By Barbara Thompson, NCADD Sacramento Executive Director
Another celebrity death has caught the attention of the nation this week with the overdose of Philip Seymour Hoffman. When public figures die suddenly from their addiction, it sinks in that untreated addiction to alcohol and drugs is often fatal.
Regardless of how much money you make, or how successful you are, the disease of alcoholism and drug dependence can take it all away in an instant.
Hoffman had been in recovery for over 20 years, but he relapsed, as often happens with this illness. Recovery is a life-long process, attention must be paid to activities and relationships that sustain it. I think Seymour Hoffman’s death is especially surprising, given his decades or successful long-term recovery – years in which he flourished as an actor and father. Until the day he didn’t.
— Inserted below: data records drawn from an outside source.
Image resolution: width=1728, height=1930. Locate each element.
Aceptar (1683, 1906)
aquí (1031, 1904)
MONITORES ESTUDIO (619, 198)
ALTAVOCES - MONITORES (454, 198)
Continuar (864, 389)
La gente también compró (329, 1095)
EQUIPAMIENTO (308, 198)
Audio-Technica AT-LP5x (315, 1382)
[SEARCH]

It’s easier to comprehend the sudden impact of addiction when someone has only a month or two of sobriety, as was the case with Corey Montieth. The end-result is staggering just the same.
At NCADD, we work closely with families who are living with active addiction. We teach what steps to take to protect the family unit, and do what is in the best interest of all concerned. To learn more, visit our Families in Recovery page, or call (916) 922-5122.
New on the scene is the use of Naloxone to revive comatose heroin users. Legislation that took effect this year, makes this drug more available in the event of a heroin overdose. We are in favor of families and first-responders having this life-saving medication on hand. View the video below that highlights successful use of this product, also known as Narcan. We will provide more information in a subsequent message.
This spring, NCADD Sacramento offers a class in relapse prevention for those with long-term recovery. Those of us who have been on the path often see the signs and symptoms of relapse with our friends and loved ones long before the onset of relapse occurs. Delita Alvarado CADCII, FACT, our Director of Treatment Services, is teaching the course.